Design, synthesis and biological assessment of new selective COX-2 inhibitors including methyl sulfonyl moiety

• Published in: European journal of medicinal chemistry Vol. 209; p. 112918
• Main Authors: Sağlık, Begüm Nurpelin, Osmaniye, Derya, Levent, Serkan, Çevik, Ulviye Acar, Çavuşoğlu, Betül Kaya, Özkay, Yusuf, Kaplancıklı, Zafer Asım
• Format: Journal Article
• Language: English
• Published: ISSY-LES-MOULINEAUX Elsevier Masson SAS 01.01.2021; Elsevier
• Subjects: Amino Acid Sequence; Anti-Inflammatory Agents, Non-Steroidal - chemical synthesis; Anti-Inflammatory Agents, Non-Steroidal - metabolism; Anti-Inflammatory Agents, Non-Steroidal - pharmacology; Catalytic Domain; Celecoxib - pharmacology; Chemistry, Medicinal; Cyclooxygenase 1 - metabolism; Cyclooxygenase 2 - metabolism; Cyclooxygenase 2 Inhibitors - chemical synthesis; Cyclooxygenase 2 Inhibitors - metabolism; Cyclooxygenase 2 Inhibitors - pharmacology; Dimethyl Sulfoxide - chemistry; Enzyme inhibition; Humans; Hydrazines - chemistry; Life Sciences & Biomedicine; Methyl sulfonyl; Molecular docking; Molecular Docking Simulation; Pharmacology & Pharmacy; Protein Binding; Science & Technology; Selective COX-2 inhibitor; Structure-Activity Relationship; Sulfonamides - pharmacology; Sulfones - chemistry; Thiazole; Thiazoles - chemical synthesis; Thiazoles - metabolism; Thiazoles - pharmacology; Enzyme inhibition; Selective COX-2 inhibitor; Thiazole; Molecular docking; Methyl sulfonyl; DERIVATIVES; ORAL DRUGLIKENESS; DISCOVERY; PREDICTION; SOLUBILITY
• ISSN: 0223-5234; 1768-3254
• DOI: 10.1016/j.ejmech.2020.112918

Nonsteroidal anti-inflammatory drugs (NSAIDs) cause peptic lesions in the gastrointestinal mucosa by inhibiting the cyclooxygenase-1 (COX-1) enzyme.
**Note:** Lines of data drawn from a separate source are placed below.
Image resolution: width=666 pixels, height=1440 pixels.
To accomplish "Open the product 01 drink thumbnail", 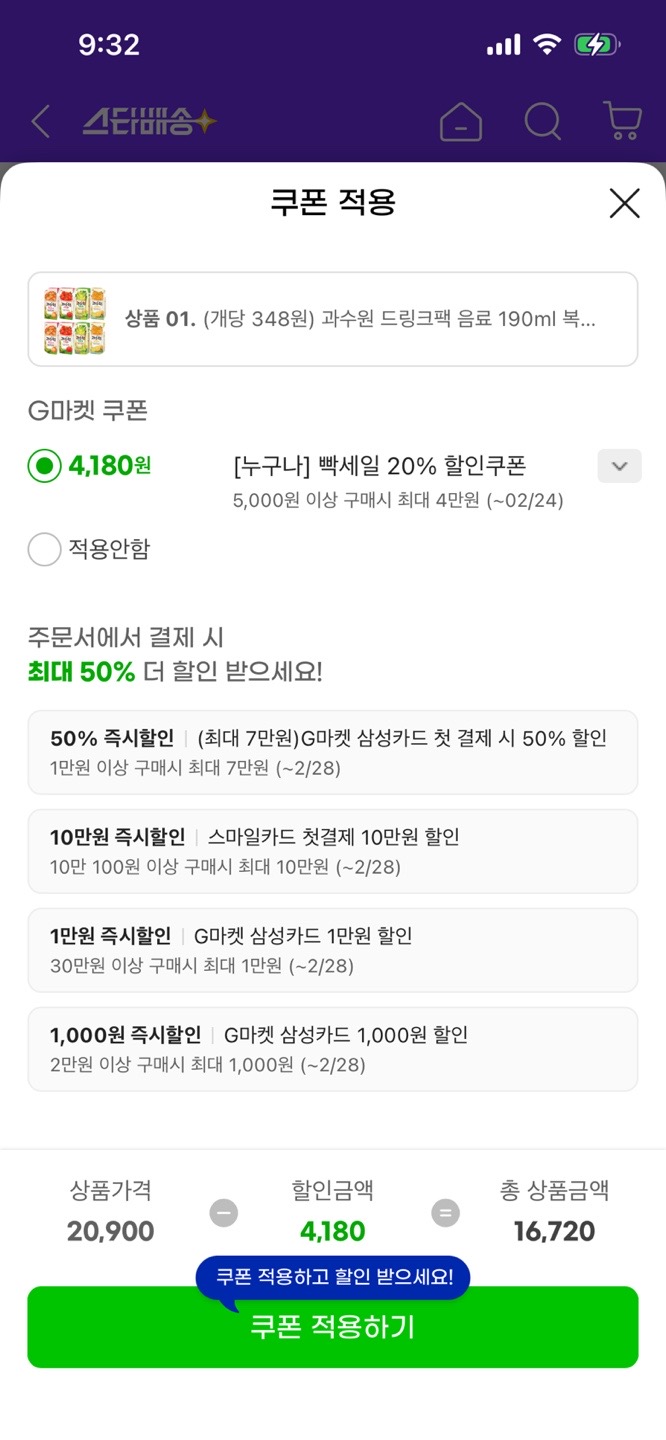I will pyautogui.click(x=75, y=320).
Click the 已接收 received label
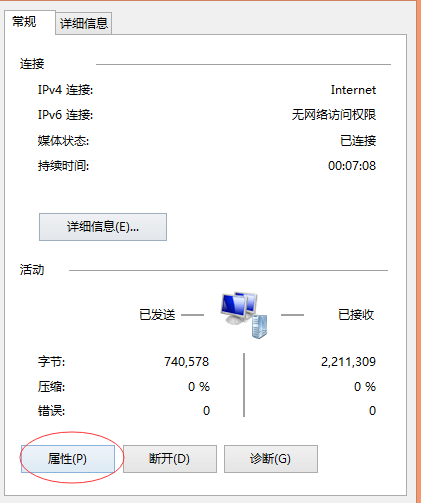The width and height of the screenshot is (421, 503). [x=356, y=315]
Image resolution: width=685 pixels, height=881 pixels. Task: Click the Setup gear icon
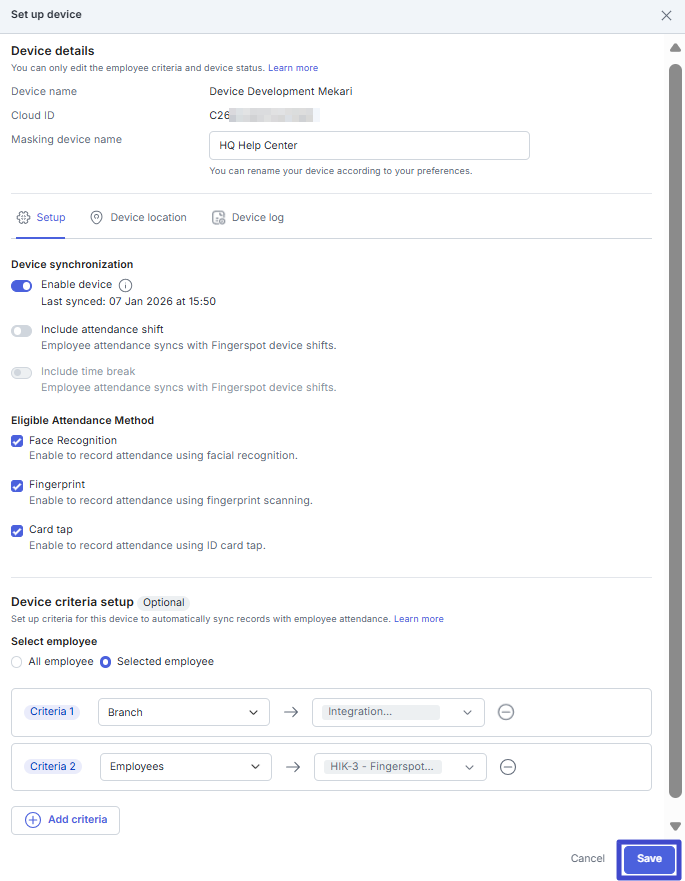(24, 217)
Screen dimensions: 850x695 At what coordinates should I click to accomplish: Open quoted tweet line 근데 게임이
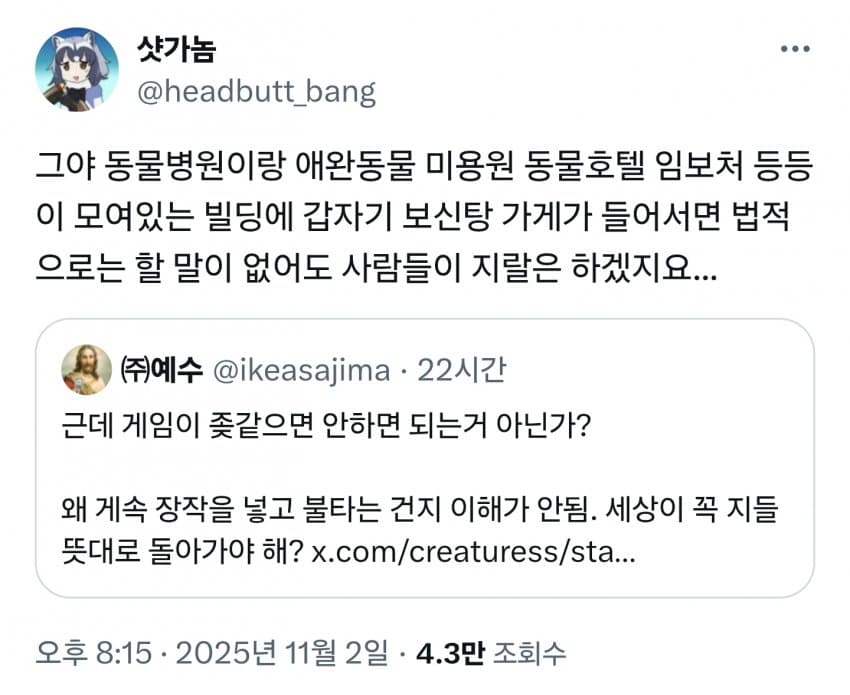point(326,425)

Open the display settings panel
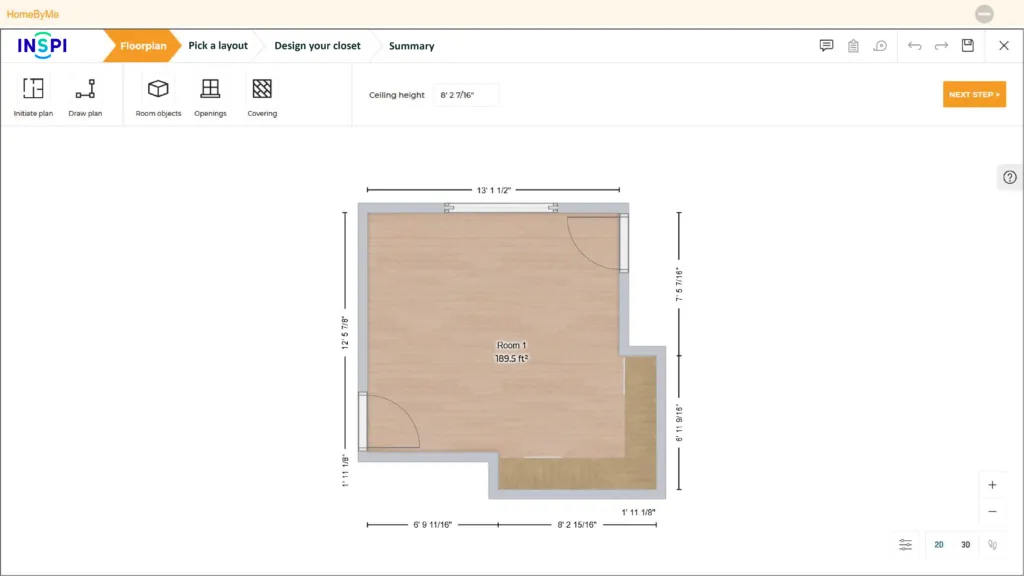pyautogui.click(x=905, y=544)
Selective COX-2 inhibition causes decreased side effects over current NSAIDs. Therefore, the studies about selective inhibition of COX-2 enzyme are very important for new drug development. The design, synthesis and biological activity evaluation of novel derivatives bearing thiazolylhydrazine-methyl sulfonyl moiety as selective COX-2 inhibitors were aimed in this paper. The structures of synthesized compounds were assigned using different spectroscopic techniques such as 1H NMR, 13C NMR and HRMS. In addition, the estimation of ADME parameters for all compounds was carried out using in silico process. The evaluation of in vitro COX-1/COX-2 enzyme inhibition was applied according to the fluorometric method. According to the enzyme inhibition results, synthesized compounds showed the selectivity against COX-2 enzyme inhibition as expected. Compounds 3a, 3e, 3f, 3g, 3i and 3j demonstrated significant COX-2 inhibition potencies. Among them, compound 3a was found to be the most effective derivative with an IC50 value of 0.140 ± 0.006 μM. Moreover, it was seen that compound 3a displayed a more potent inhibition profile at least 12-fold than nimesulide (IC50 = 1.684 ± 0.079 μM), while it showed inhibitory activity at a similar rate of celecoxib (IC50 = 0.132 ± 0.005 μM). Molecular modelling studies aided in the understanding of the interaction modes between this compound and COX-2 enzyme. It was found that compound 3a had a significant binding property. In addition, the selectivity of obtained derivatives on COX-2 enzyme could be explained and discussed by molecular docking studies. [Display omitted] •10 New thiazole derivatives including methyl sulfonyl scaffolds were synthesized.•All synthesized compounds showed selective COX-2 enzyme inhibition potency.•The compound 3a indicated important inhibitory activity against COX-2 enzyme.•A good ADME profile was predicted for all compounds.•Interaction modes between the COX-2 and compound 3a were determined by docking studies.